Carter also wants to help people in the area who are struggling with substance abuse. Through Affinia Healthcare’s substance use disorder treatment and behavioral health services, Carter is hoping to get patients healthy first and then treat their addiction.
“We want to be able to … give you help for substance abuse for you and your family,” she said. “Everybody struggles when there's a person that's addicted to anything.”
Pediatrician Iesha Draper’s goal is to connect families and children to resources they need to live healthier lives.

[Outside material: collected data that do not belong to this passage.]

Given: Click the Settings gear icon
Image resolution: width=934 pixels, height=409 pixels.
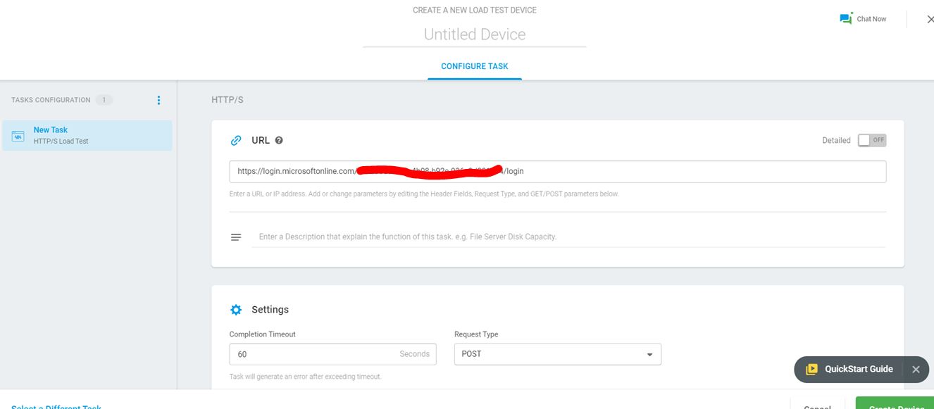Looking at the screenshot, I should pyautogui.click(x=236, y=309).
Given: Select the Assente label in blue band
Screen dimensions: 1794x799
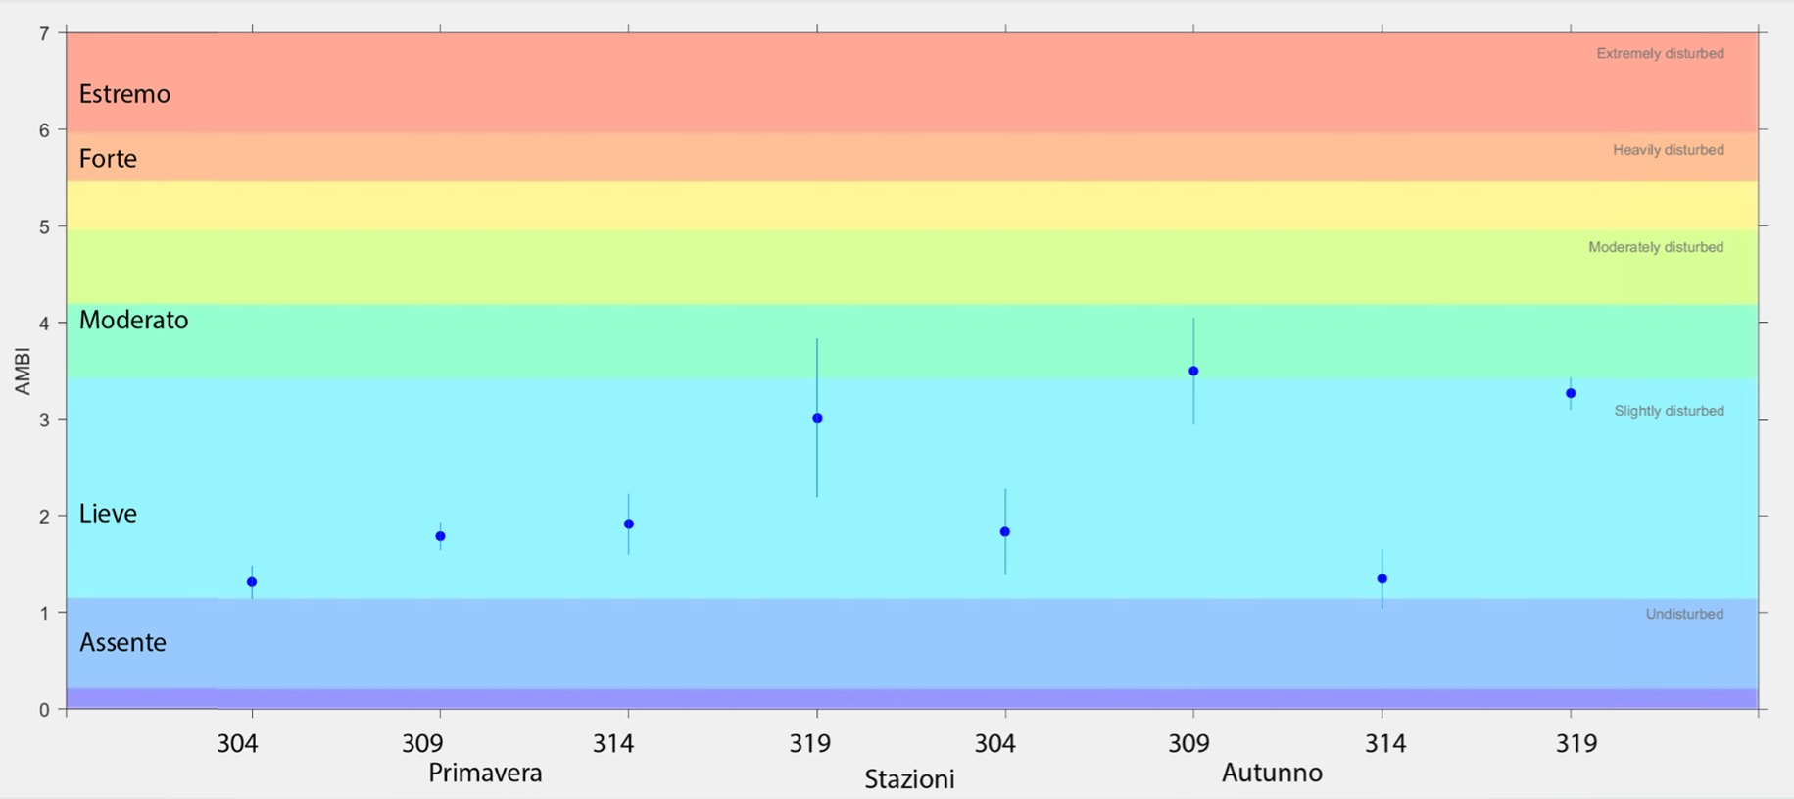Looking at the screenshot, I should tap(122, 643).
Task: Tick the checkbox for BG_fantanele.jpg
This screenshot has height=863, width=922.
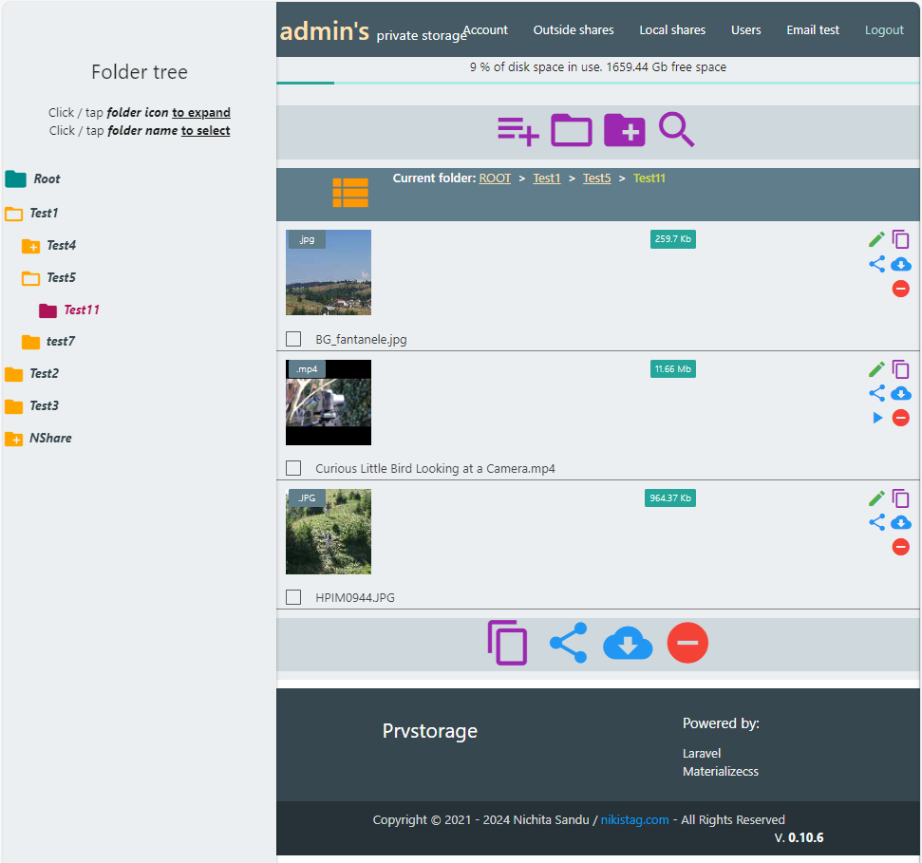Action: (293, 339)
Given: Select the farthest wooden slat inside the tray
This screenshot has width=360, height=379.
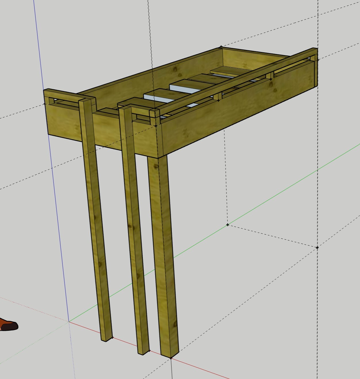Looking at the screenshot, I should click(x=227, y=69).
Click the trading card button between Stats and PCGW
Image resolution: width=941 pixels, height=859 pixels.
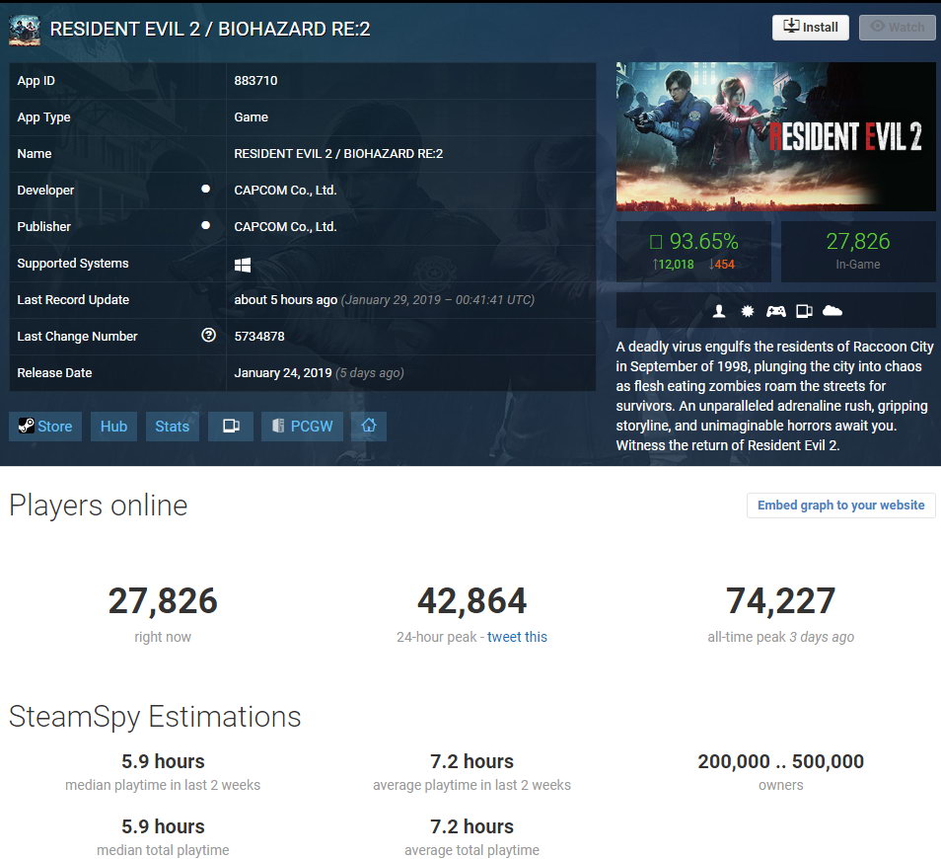coord(230,426)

She said it is necessary since there are too many Black children who are premature or born at low birth weights because the mother struggled with high stress levels or complications that were coupled with biases in the health care system.
She hopes the clinic will make Black people excited to take exams, visit their doctors for preventative care and learn more about managing diseases.
“It's more of a partnership than anything, not just like checking off a box because school says you need vaccines,” Draper said. “I'm going to ask a bunch of questions, and I'm going to give a bunch of guidance, but it's because it matters. We don't know what we don't know.”